* ASSIGNED TASK *
The lines to copy from the data below are those that hold the string "Stylized".

Content starts

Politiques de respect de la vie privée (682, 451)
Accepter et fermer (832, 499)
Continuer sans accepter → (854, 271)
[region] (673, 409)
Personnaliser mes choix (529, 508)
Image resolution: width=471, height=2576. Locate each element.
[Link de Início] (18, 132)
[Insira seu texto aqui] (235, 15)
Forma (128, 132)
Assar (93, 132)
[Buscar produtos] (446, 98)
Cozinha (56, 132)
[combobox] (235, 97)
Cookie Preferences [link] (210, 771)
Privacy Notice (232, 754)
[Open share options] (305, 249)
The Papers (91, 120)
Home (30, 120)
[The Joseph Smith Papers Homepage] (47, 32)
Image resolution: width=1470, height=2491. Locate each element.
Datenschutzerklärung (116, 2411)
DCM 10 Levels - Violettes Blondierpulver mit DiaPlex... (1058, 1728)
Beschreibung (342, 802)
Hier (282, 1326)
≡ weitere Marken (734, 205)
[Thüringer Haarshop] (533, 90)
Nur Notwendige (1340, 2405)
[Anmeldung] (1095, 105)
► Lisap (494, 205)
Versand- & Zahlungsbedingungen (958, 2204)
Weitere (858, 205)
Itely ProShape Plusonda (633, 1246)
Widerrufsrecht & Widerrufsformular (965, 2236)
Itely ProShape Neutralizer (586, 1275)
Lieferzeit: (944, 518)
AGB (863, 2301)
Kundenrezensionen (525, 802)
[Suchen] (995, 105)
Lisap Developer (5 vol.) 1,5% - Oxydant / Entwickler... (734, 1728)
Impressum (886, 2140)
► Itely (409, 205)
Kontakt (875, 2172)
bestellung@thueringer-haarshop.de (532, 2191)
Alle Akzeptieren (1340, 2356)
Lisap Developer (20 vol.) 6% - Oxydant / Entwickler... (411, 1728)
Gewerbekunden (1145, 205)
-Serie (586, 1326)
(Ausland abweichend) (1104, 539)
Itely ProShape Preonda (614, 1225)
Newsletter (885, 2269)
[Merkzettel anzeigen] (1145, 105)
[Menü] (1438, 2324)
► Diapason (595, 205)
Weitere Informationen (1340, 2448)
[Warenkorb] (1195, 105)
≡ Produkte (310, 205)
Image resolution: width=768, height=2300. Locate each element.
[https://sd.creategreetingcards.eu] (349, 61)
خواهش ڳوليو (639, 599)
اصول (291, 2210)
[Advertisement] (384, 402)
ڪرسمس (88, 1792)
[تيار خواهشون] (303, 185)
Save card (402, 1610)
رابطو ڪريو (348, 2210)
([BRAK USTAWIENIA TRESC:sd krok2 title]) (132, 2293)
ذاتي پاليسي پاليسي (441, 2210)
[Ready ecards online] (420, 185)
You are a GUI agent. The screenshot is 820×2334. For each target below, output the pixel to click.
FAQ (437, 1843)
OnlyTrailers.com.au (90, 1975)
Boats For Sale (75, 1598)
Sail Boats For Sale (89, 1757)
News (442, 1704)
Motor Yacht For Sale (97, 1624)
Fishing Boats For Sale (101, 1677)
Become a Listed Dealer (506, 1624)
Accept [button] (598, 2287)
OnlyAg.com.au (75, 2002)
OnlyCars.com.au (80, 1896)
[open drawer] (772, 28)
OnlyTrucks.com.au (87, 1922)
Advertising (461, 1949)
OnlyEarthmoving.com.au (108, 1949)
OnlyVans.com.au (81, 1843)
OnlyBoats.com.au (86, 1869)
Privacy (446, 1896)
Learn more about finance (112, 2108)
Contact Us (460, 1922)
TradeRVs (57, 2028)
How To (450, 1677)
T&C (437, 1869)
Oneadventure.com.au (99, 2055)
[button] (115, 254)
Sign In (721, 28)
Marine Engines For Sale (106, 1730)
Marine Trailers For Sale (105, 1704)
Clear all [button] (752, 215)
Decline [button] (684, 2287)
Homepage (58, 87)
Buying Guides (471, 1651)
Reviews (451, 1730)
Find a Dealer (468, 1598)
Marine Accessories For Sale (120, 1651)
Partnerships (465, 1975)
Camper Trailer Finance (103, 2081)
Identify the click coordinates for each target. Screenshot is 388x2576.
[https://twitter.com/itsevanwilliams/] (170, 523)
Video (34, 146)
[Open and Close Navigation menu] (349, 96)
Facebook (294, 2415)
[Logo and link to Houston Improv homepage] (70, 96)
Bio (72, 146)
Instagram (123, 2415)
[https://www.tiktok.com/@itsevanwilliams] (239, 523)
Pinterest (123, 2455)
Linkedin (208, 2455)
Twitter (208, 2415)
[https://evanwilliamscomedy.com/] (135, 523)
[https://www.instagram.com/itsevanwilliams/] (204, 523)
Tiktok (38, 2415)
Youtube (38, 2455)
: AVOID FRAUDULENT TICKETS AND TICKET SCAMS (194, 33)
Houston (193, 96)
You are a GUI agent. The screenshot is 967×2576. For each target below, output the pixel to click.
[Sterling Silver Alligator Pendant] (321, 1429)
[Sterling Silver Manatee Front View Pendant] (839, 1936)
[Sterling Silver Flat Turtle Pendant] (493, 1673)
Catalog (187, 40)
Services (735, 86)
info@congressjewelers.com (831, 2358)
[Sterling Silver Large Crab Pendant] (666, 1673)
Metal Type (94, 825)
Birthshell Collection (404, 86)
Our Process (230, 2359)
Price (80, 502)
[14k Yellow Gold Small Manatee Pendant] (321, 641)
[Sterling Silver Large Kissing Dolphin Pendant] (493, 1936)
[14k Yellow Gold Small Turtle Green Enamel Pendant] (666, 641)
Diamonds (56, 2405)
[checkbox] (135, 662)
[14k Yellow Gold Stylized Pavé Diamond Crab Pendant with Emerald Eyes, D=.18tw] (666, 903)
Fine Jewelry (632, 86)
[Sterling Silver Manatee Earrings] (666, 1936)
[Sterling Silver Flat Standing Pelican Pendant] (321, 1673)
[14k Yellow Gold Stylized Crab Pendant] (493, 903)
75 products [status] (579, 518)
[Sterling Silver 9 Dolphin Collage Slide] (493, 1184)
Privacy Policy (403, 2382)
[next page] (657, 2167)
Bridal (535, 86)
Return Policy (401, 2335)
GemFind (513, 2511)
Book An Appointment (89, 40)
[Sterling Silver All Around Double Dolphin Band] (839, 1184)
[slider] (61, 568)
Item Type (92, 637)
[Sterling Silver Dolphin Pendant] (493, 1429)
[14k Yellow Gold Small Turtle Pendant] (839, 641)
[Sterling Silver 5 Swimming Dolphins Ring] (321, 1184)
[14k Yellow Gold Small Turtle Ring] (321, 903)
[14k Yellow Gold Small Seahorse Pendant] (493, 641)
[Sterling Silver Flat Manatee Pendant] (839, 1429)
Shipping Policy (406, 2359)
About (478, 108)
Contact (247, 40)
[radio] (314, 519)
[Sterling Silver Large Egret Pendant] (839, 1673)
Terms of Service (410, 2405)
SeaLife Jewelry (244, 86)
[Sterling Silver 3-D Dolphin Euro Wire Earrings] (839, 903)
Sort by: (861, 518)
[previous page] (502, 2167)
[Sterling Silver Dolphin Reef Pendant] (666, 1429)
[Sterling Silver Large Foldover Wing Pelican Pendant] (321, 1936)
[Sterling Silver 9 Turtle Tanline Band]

Content ends

* SOLUTION FOR THIS PROBLEM *
[14k Yellow Gold Stylized Pavé Diamond Crab Pendant with Emerald Eyes, D=.18tw] (666, 903)
[14k Yellow Gold Stylized Crab Pendant] (493, 903)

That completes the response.